A Historical Perspective on Crypto Tax Bills

This isn’t New Hampshire’s first attempt at making crypto tax friendlier. Back in 2015, a similar bill was pondered and promptly tossed aside with a vote of 13-4. It seems that New Hampshire’s legislature has a fear of volatility as tangible as the smell of burnt toast in a college dorm.

Comparison with Other States

New Hampshire isn’t alone in its crypto skepticism. For instance, Ohio made headlines when it first embraced the idea of accepting cryptocurrencies for tax payments back in 2018, only for the program to be put on hold a year later. Various states, including Arizona, Illinois, and Georgia, have pitched similar initiatives, but they’ve all fizzled out faster than a soda left open overnight.

And the Future of Cryptocurrency in Taxation?

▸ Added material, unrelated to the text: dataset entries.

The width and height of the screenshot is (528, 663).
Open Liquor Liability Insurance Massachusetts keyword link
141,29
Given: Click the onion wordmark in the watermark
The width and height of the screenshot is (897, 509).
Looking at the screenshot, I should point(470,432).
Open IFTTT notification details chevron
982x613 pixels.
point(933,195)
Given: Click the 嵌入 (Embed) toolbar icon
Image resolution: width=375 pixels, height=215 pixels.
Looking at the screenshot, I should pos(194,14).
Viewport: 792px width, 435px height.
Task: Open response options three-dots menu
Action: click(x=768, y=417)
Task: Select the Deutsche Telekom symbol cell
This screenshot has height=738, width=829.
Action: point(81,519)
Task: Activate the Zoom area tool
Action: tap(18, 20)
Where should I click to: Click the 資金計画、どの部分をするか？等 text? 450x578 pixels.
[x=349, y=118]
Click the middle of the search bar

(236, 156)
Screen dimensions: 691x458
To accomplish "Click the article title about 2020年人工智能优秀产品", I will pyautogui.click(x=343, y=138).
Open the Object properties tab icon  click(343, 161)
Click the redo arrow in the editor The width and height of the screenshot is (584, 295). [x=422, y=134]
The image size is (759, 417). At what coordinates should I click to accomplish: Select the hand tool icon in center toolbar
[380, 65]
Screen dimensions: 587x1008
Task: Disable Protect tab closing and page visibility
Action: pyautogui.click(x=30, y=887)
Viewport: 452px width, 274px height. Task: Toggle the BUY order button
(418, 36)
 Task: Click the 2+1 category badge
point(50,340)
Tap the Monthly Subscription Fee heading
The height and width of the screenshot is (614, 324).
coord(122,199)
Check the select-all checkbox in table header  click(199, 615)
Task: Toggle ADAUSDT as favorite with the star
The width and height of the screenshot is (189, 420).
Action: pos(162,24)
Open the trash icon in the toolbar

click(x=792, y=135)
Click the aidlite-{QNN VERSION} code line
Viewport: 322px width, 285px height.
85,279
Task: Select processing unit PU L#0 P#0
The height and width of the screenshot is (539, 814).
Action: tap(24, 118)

With legislative reluctance to embrace crypto payments for taxes, what does the future hold? Many believe that as digital currencies mature and become less erratic, we might see a shift in attitudes. Until then, folks will have to keep rummaging through their couch cushions for spare change—or stick to the dollar bills that politicians love so much (even if they’re printed using a few too many trees!).

The Bottom Line

While some see cryptocurrency as the future of financial transactions, the New Hampshire legislature has opted for a cautious approach. The question remains: will other states follow suit or bravely leap into the unpredictable world of Bitcoin taxes? As crypto continues to evolve, governments might eventually recognize that having a little digital wildness in tax payments is worth embracing.